Kelumpuhan saraf terjadi di palatum mole, menyebabkan keluhan suara
sengau, penderita sering tersedak, minuman keluar lewat hidung. Jika di periksa
tampak palatum mole tidak bergerak, terjadi kelumpuhan otot palatum mole;
kelumpuhan otot-otot mata menyebabkan kerusakan akomodasi dan oftalmoplegia
sehingga teradi strabismus; kelumpuahn otot ekstremitas dan kelumpuhan otot
pernapasan.3
Prognosis
Prognosis bergantung pada virulensi basil difteri, lokasi dan luas membran
yang terbentuk, status kekebalan penderita, cepat lambatnya pengobatan, dan
pengobatan yang diberikan. Jika pada kasus ini pasien mendapatkan penanganan yang
baik dan segera maka prognosis yang didapatkan baik.
Kesimpulan
Anak laki-laki berusia 4 tahun dengan keluhan menangis lemah, dan sesak
sejak 3 hari, menderita tonsilofaringitis et causa difteri dengan obstruksi laring
stadium 2. Disebabkan oleh Corynebacterium diphteriae, kuman batang gram positif,
yang di transmisikan melalui droplet udara atau kontak kulit-kulit. 6 Prognosis baik
jika diberi tatalaksana yang benar dan tepat waktu.
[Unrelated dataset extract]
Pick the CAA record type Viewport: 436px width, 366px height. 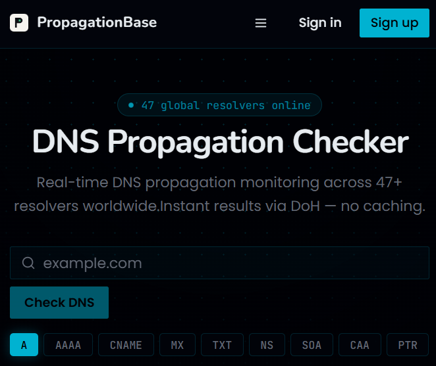click(360, 344)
Lakukan pencegahan dengan
memberi vaksin DPT secara tepat dan benar.

Daftar Pustaka
1. Gleadle J. At a Glance anamnesis dan pemeriksaan fisik. Jakarta: Penerbit
Erlangga;2007.h.12-21.
2. http://karyatulisilmiah.com/ Di unduh pada Minggu, 20 maret 2016 pukul
22.00 WIB.
3. Herawati S, Rukmini S. Buku ajar ilmu penyakit telinga hidung tenggorok
untuk mahasiswa kedokteran gigi. Jakarta: EGC;2006.h.52-3.
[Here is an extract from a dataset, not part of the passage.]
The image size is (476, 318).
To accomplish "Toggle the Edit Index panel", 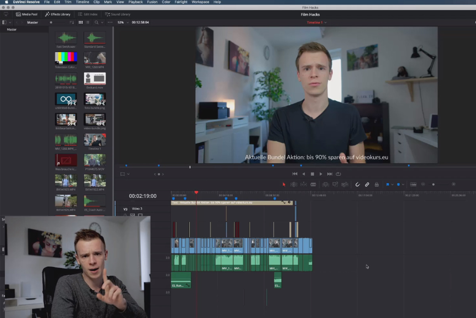I will pos(88,14).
4. Soepardi EA, Iskandar N, Bashiruddin J, Restuti RD. Nyeri tenggorok: dalam
buku ajar ilmu kesehatan telinga hidung tenggorok kepala & leher. Edisi
Ketujuh. Jakarta: Badan Penerbit FKUI;2015.h.200,221.
5. Setiati S, Alwi I, Sudoyo AW, et all. Buku ajar ilmu penyakit dalam. Jakarta:
Interna Publishing;2014.h.643
6. Tanton C, Liwang F, Hanifati S, Pradipta EA. Kapita selekta kedokteran. Ed
iv. Jakarta: Media Aesculapius;2014.h.1068.